Except, there wasn’t. In this country, we don’t have clear signage with bus times clearly displayed at otherwise high tech bus ticket counters and there is some apparent need to guesstimate things (the timetable was available outside the bus station by the stop for said bus after I had bought the ticket but all of those wonderfully useful looking flat panel displays that seem to have such potential within the station building were of course not functional at the time). Of course, it being a Sunday evening and because I was trying to get a bus, they decided this would be the time when there would be a new timetable and a 1.5 hour random separation between services. So much for the “from Reading to Heathrow, we’ll get you there, Railair” jingle and 20 minute claims. Even Saddam was closer to that. But I disgress.

So, I decide to get a refund. Of course this requires at least 20 people and lots of “umming” and “ahhing” before the computer system (which invariably is overly complex for the purpose) is finally used to get me a cash refund – since they can’t refund my credit card for some reason. Fine. I decide to get a taxi. Except those are 80GBP from Heathrow (quite excessive), so I decided that I was too fucked off with Railair (it had become a matter of principle by this point) to sit and wait and got the train into London.

Normally, getting a train into London isn’t such a bad idea. There’s a Heathrow Express to London Paddington and I live in Reading, which is a major interchange from Paddington. Except on Sunday evenings (they regularly try to screw me over there, but I know about it). Tonight it was another “waiting for a member of train staff” (which always means the driver – I know it was because I was listening to their radio. It pisses me off that they can’t just admit that) after the train was already late and a medical emergency then delayed matters further. Still, our chirpy pal in the buffet car is happy to continually announce such wonderous services as might be obtained if I’d only be bothered to get out of my seat. I wasn’t. I sat there while an overnight train and some engineering works ahead of us delayed my journey still further.

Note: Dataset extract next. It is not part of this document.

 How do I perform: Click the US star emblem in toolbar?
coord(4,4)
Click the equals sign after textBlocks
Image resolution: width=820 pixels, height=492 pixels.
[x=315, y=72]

Anyway, it’s 01:24 and I just got home. I landed at 08:50, got out of that hell hole at 21:40 and finally finished getting shafted by various transportation companies just a few minutes ago. All in all, I’m fucked off with public transportation and have decided it’s easier, faster and cheaper to just pay the 30GBP weekend parking rate next time. Yes, I’m going to get that driving license sorted out and just give in to the car.

Jon.

P.S. I’m not entirely wrong about some of the comments above. I’ve been bouncing some of the points raised here off friends in N.A. for a while now. Few of them would put up with this crap.